_DIRECTIONS FOR THIS TASK:_
Copy out, unchanged, every line from the start of the records to the line that contains "Mit welchem Versandunternehmen", and stop there.
▬▬▬
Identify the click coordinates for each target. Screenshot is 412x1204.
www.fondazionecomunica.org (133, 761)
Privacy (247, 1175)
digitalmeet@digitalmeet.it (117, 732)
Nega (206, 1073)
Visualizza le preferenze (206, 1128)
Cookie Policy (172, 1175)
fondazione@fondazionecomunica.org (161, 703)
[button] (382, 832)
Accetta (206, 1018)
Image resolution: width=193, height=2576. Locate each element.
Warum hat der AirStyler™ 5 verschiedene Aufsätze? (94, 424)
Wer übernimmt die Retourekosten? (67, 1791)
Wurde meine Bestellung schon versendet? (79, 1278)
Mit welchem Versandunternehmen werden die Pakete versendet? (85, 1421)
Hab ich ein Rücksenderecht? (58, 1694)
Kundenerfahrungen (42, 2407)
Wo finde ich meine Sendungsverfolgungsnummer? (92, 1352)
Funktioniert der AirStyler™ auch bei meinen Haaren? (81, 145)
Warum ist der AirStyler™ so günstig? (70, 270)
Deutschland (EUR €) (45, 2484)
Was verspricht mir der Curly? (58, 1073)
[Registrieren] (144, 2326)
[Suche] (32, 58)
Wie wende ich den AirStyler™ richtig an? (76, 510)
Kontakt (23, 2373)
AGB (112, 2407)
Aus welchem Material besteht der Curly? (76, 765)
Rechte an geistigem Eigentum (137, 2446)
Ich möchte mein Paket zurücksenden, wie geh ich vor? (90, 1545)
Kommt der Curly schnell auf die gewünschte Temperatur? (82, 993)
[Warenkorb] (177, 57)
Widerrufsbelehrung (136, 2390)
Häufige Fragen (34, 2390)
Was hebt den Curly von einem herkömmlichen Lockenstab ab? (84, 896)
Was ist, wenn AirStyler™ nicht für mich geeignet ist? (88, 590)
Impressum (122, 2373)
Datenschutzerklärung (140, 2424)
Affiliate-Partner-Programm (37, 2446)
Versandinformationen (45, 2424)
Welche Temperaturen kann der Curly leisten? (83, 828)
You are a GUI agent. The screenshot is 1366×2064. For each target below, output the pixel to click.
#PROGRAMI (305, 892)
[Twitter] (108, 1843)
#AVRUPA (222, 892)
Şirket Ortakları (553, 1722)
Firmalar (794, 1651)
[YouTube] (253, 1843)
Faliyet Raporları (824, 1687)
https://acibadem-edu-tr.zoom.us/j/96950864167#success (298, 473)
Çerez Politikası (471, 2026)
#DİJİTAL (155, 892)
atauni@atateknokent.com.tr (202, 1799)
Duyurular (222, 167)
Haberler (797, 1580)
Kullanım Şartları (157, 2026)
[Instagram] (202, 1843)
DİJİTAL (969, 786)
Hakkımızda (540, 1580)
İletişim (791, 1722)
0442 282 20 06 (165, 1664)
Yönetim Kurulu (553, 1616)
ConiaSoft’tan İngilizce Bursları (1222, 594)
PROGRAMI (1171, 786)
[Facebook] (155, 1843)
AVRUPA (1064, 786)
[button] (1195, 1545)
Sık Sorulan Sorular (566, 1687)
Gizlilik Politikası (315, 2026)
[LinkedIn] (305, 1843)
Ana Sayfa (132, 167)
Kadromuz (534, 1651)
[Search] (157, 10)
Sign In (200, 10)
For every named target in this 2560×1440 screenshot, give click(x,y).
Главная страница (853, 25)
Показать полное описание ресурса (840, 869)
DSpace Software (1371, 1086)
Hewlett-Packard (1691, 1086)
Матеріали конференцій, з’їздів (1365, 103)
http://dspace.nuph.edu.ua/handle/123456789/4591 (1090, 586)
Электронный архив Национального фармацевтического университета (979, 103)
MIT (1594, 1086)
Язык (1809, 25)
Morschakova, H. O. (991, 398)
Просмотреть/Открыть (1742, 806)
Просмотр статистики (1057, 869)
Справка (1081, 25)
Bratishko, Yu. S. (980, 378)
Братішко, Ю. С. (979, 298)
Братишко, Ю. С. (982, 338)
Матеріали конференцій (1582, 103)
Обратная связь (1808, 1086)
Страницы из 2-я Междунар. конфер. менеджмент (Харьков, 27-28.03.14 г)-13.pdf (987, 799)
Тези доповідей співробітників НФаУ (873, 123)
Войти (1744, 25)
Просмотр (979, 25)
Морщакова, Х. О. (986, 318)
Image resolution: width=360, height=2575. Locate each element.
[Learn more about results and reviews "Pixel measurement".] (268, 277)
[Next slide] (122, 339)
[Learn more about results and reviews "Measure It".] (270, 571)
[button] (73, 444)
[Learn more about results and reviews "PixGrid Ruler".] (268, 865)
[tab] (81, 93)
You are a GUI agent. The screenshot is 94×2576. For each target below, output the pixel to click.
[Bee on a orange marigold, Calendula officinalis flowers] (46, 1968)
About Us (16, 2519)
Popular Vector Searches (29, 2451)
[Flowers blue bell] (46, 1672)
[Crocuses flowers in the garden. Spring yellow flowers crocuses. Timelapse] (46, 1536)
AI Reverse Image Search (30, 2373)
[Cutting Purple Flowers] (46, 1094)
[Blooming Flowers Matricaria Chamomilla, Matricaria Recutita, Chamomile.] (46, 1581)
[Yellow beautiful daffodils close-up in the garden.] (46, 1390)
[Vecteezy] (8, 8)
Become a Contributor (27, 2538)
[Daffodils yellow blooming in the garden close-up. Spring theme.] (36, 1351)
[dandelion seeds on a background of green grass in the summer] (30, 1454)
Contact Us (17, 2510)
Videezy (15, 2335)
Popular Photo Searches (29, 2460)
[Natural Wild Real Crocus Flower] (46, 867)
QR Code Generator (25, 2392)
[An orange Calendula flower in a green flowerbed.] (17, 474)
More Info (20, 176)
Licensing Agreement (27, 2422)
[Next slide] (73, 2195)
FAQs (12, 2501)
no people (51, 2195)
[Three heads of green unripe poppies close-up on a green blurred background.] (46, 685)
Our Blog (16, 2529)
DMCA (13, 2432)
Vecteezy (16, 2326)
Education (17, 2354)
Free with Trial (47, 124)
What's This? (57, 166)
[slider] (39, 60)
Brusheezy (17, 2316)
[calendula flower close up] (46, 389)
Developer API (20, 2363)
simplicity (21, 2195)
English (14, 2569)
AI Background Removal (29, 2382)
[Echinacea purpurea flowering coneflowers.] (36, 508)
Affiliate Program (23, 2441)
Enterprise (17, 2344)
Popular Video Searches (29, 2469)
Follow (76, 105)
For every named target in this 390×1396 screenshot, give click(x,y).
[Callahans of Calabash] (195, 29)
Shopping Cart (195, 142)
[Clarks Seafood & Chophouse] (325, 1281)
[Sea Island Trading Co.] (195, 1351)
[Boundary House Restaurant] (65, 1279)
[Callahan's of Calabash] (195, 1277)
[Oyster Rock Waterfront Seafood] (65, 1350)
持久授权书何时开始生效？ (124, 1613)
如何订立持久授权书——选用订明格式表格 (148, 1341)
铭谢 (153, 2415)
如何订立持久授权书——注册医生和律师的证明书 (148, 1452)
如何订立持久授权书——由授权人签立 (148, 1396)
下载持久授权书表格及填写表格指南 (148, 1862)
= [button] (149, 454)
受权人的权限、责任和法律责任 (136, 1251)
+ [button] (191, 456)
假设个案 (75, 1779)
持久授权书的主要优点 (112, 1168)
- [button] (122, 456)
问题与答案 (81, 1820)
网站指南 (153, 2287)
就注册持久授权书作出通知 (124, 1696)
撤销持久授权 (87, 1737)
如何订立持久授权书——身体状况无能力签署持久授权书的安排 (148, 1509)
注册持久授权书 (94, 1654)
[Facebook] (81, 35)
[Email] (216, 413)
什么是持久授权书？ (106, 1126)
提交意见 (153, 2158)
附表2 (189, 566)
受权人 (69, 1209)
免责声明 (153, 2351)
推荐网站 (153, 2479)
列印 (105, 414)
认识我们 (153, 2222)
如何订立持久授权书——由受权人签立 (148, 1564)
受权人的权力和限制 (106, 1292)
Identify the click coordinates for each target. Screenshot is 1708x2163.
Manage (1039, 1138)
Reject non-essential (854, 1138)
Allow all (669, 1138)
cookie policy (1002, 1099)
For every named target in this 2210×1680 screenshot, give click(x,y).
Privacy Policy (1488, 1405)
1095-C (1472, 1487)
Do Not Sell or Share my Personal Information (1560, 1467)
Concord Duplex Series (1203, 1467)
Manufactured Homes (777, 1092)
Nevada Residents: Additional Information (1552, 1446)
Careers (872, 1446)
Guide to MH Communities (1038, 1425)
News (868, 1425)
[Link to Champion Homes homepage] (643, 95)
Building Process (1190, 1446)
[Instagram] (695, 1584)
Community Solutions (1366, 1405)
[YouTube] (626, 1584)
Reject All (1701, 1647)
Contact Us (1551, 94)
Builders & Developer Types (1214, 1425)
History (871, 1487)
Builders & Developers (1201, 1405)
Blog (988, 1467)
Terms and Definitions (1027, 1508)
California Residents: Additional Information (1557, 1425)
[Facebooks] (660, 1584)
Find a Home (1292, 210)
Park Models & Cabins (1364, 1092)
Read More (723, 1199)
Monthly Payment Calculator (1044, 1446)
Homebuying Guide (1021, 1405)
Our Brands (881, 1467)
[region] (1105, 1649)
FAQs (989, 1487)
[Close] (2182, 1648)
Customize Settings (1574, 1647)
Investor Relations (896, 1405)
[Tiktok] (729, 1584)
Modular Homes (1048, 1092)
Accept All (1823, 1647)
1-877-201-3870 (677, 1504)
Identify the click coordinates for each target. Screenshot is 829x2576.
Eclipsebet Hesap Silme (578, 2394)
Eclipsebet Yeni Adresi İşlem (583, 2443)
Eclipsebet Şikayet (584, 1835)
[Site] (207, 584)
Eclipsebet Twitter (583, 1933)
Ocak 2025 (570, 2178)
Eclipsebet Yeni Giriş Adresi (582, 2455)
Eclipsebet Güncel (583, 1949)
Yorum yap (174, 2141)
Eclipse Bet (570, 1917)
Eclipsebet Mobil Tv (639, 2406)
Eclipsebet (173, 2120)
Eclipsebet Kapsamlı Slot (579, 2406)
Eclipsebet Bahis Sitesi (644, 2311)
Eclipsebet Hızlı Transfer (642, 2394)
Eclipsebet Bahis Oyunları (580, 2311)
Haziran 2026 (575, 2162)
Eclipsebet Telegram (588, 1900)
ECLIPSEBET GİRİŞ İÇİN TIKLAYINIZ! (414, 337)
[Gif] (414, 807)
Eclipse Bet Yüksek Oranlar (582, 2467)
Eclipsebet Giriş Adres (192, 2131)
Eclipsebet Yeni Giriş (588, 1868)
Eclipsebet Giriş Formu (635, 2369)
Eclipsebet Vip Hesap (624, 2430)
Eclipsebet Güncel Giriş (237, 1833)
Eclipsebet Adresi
▬▬▬
_TASK ANSWER:_
Identify the click coordinates for each target. Screenshot is 412x1204.
www.fondazionecomunica.org (133, 761)
Privacy (247, 1175)
digitalmeet@digitalmeet.it (117, 732)
Nega (206, 1073)
Visualizza le preferenze (206, 1128)
Cookie Policy (172, 1175)
fondazione@fondazionecomunica.org (161, 703)
[button] (382, 832)
Accetta (206, 1018)
Image resolution: width=193, height=2576. Locate each element.
Warum hat der AirStyler™ 5 verschiedene Aufsätze? (94, 424)
Wer übernimmt die Retourekosten? (67, 1791)
Wurde meine Bestellung schon versendet? (79, 1278)
Mit welchem Versandunternehmen werden die Pakete versendet? (85, 1421)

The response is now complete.